- [Zu erledigende Aufgaben]:
1. Gib den Textauszug zum Hamburger Schulstart von „Schülern und Lehrern wird“ bis „auch von Eltern.“ wieder und ersetze dabei „Plexiglas-Visiere“ durch „Gesichtsschilde“.
2. Welcher Mindestabstand gilt laut dem Textauszug zum Hamburger Schulstart beim Singen im Fach Musik?
3. Fasse bitte den Absatz, der mit „Kernelement des künftigen Schulbetriebs“ beginnt, aus dem Textauszug zum Hamburger Schulstart kürzer zusammen und behalte seine wichtigsten Fakten bei.

- [Textauszug]:

--- --- ---

Hamburg. Hamburgs Schulsenator Ties Rabe: So läuft der Start nach den Ferien. Selbst die Fächer Sport und Musik werden gegeben.

Der Unterricht findet mit Beginn des neuen Schuljahres am 6. August wieder in der Schule statt – und zwar für alle Klassen und Jahrgangsstufen in allen Fächern. Nach den wochenlangen Schulschließungen wegen der Corona-Pandemie sollen auch die Angebote zur Ganztagsbetreuung wieder in vollem Umfang aufgenommen werden. Das hat Schulsenator Ties Rabe (SPD) in der Landespressekonferenz angekündigt.

„Wir sind damit sehr nahe an dem schulischen Angebot, wie wir es von früher kennen. Nicht ganz vollständig ist das Angebot, weil nach wie vor eine Reihe von Hygiene- und Abstandsregeln im Schulbetrieb eingehalten werden muss“, sagte Rabe. Der Unterricht soll auch in den Fächern Sport, Schwimmen, Musik und Theater stattfinden, allerdings gelten wegen der höheren Infektionsgefahr besondere Vorsichtsmaßnahmen. Sportarten mit Körperkontakt sind zum Beispiel nicht erlaubt. Beim Singen im Fach Musik muss ein Abstand von mindestens zwei Metern eingehalten werden.

Keine Abstandspflicht im Klassenraum

Kernelement des künftigen Schulbetriebs soll der Unterricht in der Klasse sein. Im Klassenraum gilt nicht die Abstandspflicht von eineinhalb Metern. Die Schulen sollen den Ablauf so organisieren, dass die Kontakte zwischen den Schülern reduziert und auf die eigene Klassenstufe beschränkt bleiben. Schüler unterschiedlicher Jahrgangsstufen müssen den Mindestabstand einhalten.

Schülern und Lehrern wird empfohlen, auf den Fluren der Gebäude Mund-Nase-Bedeckungen zu tragen, vorgeschrieben ist es nicht. Lehrer dürfen auch im Unterricht eine Maske tragen. Die Schulbehörde verteilt an alle Schulbeschäftigten kostenlos rund 30.000 Plexiglas-Visiere und FFP2-Masken.

Rückkehr zum regulären Unterricht fordert Flexiblität

Es wird ein Kraftakt, das ist allen Beteiligten klar. Die fast vollständige Rückkehr zum regulären Unterricht in den Schulen nach vier Monaten der Schließung und der Einschränkungen erfordert nicht zuletzt wegen der weiterhin bestehenden Hygiene- und Abstandsregeln ein hohes Maß an Flexibilität vor allem von Schülern und Lehrern, aber auch von Eltern.

--- --- ---

- [Bereitgestellte Daten]:

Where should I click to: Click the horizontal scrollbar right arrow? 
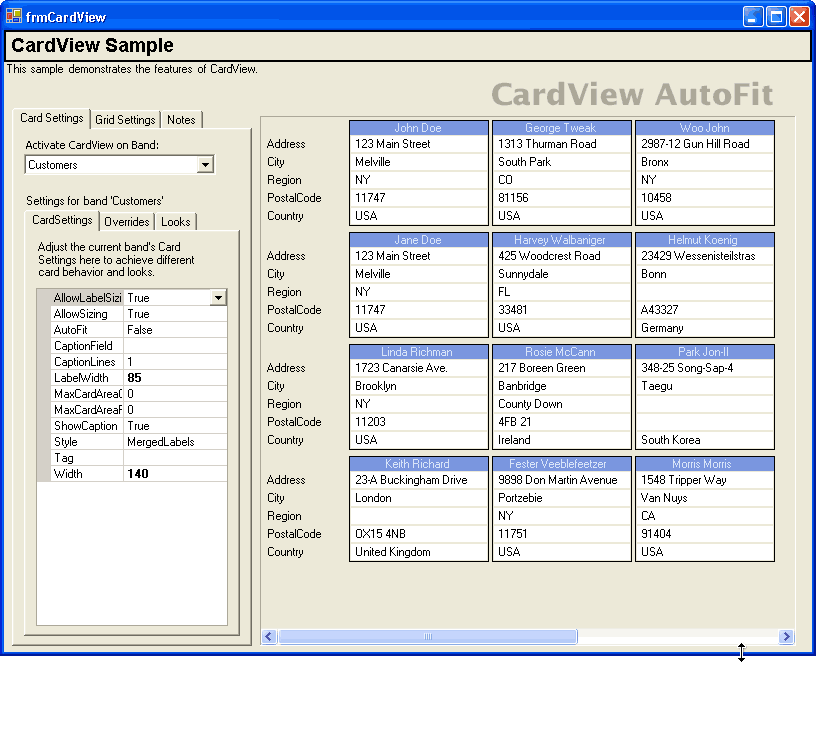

--- --- ---

- [Lösungen]:
1.
Schülern und Lehrern wird empfohlen, auf den Fluren der Gebäude Mund-Nase-Bedeckungen zu tragen, vorgeschrieben ist es nicht. Lehrer dürfen auch im Unterricht eine Maske tragen. Die Schulbehörde verteilt an alle Schulbeschäftigten kostenlos rund 30.000 Gesichtsschilde und FFP2-Masken.

Rückkehr zum regulären Unterricht fordert Flexiblität

Es wird ein Kraftakt, das ist allen Beteiligten klar. Die fast vollständige Rückkehr zum regulären Unterricht in den Schulen nach vier Monaten der Schließung und der Einschränkungen erfordert nicht zuletzt wegen der weiterhin bestehenden Hygiene- und Abstandsregeln ein hohes Maß an Flexibilität vor allem von Schülern und Lehrern, aber auch von Eltern.

2. Mindestens zwei Meter.

3. Im Mittelpunkt steht der Unterricht in der Klasse, wo die Abstandspflicht von eineinhalb Metern nicht gilt. Die Schulen sollen Kontakte zwischen den Schülern verringern und auf die eigene Klassenstufe begrenzen. Zwischen verschiedenen Jahrgangsstufen ist der Mindestabstand einzuhalten.